Personal information
- Date of birth: 16 November 1938 (age 87)
- Place of birth: Highley, England
- Position: Centre half

Youth career
- Kidderminster Harriers

Senior career*
- Years: Team / Apps / (Gls)
- 1956–1960: Walsall / 30 / (0)
- 1960–1968: West Bromwich Albion / 239 / (2)
- 1968–1973: Walsall / 205 / (7)
- 1973–?: Kidderminster Harriers
- ?–1976: Hednesford Town

Managerial career
- 1973–????: Kidderminster Harriers

= Stan Jones (English footballer) =

English footballer (born 1938)

Stan Jones (born 16 November 1938) is an English former football defender.
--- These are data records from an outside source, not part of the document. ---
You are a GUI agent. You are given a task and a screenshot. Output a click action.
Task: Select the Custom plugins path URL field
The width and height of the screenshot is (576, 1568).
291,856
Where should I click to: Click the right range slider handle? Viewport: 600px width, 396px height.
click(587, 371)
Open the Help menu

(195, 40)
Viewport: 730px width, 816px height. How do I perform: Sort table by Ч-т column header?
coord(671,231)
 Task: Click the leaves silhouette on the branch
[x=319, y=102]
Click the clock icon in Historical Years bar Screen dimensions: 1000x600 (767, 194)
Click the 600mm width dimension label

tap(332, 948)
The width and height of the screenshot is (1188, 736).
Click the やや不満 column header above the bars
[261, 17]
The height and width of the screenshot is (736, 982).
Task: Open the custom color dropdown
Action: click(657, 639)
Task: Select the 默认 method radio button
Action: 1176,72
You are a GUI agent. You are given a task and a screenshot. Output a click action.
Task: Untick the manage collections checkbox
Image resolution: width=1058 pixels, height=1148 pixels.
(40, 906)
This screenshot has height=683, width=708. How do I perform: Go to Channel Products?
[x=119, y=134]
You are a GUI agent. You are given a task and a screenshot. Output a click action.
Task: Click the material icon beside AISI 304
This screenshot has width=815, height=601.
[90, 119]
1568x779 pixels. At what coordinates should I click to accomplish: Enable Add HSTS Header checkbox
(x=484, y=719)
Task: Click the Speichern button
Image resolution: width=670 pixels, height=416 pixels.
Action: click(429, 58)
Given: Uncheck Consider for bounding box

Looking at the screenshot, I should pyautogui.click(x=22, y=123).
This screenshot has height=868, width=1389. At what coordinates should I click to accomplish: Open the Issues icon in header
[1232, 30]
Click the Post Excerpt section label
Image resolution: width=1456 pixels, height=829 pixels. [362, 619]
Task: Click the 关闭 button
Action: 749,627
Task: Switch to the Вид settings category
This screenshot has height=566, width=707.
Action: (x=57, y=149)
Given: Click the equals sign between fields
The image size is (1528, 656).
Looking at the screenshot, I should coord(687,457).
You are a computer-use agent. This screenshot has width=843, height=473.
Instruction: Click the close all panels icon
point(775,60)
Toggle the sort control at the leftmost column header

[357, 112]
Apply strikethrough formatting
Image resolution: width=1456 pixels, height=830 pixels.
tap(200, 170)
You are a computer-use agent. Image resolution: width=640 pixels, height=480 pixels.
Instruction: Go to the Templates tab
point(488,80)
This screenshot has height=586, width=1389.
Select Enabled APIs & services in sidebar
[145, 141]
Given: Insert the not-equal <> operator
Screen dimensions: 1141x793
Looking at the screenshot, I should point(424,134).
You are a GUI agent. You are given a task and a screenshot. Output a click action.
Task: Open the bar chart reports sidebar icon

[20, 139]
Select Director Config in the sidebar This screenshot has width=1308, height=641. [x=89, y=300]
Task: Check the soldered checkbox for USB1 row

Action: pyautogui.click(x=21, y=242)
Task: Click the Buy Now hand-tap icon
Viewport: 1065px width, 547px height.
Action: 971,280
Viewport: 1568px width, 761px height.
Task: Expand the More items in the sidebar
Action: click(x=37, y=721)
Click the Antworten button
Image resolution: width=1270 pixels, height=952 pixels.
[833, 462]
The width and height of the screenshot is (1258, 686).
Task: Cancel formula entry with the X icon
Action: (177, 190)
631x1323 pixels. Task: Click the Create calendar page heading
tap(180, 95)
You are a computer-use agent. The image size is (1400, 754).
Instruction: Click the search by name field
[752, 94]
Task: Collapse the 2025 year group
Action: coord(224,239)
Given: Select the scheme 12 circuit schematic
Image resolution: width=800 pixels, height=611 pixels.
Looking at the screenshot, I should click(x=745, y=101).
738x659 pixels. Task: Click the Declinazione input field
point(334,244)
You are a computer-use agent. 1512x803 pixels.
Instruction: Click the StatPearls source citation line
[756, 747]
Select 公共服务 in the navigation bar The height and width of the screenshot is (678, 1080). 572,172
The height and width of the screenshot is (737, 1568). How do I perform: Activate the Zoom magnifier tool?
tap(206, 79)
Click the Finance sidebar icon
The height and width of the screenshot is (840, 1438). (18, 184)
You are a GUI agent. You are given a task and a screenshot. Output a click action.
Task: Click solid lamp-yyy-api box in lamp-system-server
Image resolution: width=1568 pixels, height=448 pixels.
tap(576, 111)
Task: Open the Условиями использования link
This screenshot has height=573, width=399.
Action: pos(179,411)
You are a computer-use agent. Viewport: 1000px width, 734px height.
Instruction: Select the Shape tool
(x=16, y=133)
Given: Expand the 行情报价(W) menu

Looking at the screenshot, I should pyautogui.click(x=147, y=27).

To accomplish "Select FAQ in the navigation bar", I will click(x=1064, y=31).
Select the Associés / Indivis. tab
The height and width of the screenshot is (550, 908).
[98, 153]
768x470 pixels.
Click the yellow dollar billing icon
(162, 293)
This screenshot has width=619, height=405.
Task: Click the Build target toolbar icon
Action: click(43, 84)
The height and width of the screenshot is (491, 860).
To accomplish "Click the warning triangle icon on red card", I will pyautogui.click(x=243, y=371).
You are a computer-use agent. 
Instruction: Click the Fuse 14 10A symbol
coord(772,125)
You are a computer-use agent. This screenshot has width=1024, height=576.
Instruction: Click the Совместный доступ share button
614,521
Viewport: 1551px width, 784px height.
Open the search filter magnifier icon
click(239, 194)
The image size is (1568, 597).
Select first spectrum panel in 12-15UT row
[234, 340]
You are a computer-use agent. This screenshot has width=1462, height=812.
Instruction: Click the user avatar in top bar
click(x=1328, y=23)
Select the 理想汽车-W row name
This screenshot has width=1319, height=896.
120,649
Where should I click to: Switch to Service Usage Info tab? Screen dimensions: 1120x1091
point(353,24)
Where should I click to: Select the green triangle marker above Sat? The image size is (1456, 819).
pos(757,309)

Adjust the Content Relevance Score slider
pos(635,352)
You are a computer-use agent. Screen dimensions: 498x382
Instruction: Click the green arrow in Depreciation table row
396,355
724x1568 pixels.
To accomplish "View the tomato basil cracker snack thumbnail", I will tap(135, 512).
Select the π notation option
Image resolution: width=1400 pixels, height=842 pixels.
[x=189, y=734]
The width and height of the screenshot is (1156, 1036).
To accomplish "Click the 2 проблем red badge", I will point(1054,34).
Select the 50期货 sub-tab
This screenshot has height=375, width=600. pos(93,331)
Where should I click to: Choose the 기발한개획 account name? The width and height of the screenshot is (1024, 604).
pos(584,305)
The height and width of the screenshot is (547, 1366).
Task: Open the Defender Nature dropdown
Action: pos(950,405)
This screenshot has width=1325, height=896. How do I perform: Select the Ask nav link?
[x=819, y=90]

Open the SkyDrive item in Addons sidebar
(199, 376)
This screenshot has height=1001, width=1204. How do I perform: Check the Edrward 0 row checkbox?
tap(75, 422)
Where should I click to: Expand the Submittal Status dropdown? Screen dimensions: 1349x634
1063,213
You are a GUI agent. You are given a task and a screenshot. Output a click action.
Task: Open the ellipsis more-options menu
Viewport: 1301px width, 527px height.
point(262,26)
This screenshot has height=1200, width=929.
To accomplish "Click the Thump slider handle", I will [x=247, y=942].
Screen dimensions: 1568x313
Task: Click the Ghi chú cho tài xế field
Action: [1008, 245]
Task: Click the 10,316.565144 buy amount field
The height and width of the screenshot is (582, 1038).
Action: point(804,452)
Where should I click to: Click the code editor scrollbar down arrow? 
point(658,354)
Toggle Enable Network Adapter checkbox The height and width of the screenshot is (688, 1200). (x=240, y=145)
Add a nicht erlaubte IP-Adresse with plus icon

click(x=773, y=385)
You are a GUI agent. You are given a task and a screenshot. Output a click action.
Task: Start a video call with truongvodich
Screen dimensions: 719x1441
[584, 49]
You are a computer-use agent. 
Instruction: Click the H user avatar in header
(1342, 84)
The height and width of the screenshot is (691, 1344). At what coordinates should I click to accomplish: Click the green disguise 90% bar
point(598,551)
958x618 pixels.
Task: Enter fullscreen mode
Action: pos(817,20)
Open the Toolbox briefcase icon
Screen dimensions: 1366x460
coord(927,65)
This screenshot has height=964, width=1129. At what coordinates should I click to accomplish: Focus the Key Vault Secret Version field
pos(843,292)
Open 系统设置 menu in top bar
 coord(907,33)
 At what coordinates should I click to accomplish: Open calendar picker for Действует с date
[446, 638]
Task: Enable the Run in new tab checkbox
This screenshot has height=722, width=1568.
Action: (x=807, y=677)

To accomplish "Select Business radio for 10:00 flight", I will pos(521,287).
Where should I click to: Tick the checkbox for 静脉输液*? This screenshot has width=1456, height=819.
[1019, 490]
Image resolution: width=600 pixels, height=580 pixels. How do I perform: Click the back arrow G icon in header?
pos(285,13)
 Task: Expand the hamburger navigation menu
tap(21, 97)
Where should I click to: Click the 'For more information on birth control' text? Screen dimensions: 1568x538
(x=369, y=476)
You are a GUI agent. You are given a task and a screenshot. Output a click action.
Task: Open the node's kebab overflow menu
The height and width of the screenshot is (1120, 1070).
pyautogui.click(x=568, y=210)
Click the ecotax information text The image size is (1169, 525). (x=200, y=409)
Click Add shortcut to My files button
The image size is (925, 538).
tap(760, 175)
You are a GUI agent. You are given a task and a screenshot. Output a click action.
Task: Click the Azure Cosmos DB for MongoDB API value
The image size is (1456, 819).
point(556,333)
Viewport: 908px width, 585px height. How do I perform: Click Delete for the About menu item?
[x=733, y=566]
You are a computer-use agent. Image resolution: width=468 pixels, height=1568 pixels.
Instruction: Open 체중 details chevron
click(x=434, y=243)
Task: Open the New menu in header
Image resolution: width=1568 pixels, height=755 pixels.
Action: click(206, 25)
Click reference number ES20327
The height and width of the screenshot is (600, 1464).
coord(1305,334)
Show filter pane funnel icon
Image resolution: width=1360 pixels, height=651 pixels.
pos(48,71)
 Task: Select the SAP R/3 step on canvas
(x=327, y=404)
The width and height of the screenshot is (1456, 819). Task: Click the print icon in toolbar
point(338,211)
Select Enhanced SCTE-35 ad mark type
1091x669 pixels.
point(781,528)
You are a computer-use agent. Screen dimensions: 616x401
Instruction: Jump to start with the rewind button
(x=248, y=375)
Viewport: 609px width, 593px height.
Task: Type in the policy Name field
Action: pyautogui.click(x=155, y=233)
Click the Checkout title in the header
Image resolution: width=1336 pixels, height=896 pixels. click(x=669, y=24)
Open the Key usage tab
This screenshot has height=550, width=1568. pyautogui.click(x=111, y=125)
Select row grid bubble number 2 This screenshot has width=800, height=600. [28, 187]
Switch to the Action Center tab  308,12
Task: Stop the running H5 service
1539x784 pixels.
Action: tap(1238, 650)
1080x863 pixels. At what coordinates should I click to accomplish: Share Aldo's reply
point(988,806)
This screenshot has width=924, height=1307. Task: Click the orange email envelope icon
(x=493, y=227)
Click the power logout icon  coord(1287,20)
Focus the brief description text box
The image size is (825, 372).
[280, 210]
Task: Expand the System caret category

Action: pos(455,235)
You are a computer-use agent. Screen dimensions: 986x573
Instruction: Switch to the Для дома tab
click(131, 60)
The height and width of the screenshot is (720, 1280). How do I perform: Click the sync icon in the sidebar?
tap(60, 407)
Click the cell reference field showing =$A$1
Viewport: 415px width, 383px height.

After starting in non-league football with Kidderminster Harriers, he played in the Football League for Walsall (two spells) and West Bromwich Albion.

Jones played youth football for Staffordshire where he was spotted by Kidderminster Harriers. After making his name at the club he was briefly associated with Wolverhampton Wanderers as an amateur before signing for Walsall in 1956. A tall, burly defender noted for his strong tackling and aerial ability, Jones attracted the attention of West Bromwich Albion and moved to the Hawthorns in May 1960 for a fee of £7,000, having been central to Walsall's Fourth Division title success in the 1959-60 season.

At Albion, Jones displaced Joe Kennedy from the number five shirt, becoming first choice at centre back for much of the 1960s. However he missed the 1966 Football League Cup Final, Albion's only trophy win during his time at the club, due to injury. The following season Jones lost his place in the Albion first team to new signing Eddie Colquhoun and in March 1968 was allowed to leave and return to Walsall.

Jones remained at Fellows Park until 1973 when he returned to Kidderminster as player-manager. He subsequently signed for Hednesford Town as a player before retiring in 1976.

Having retired from playing he remained in the game, coaching at Coleshill Town, Walsall (where he was involved in youth and reserve team matters) and Burton Albion before starting a sports equipment business in Walsall.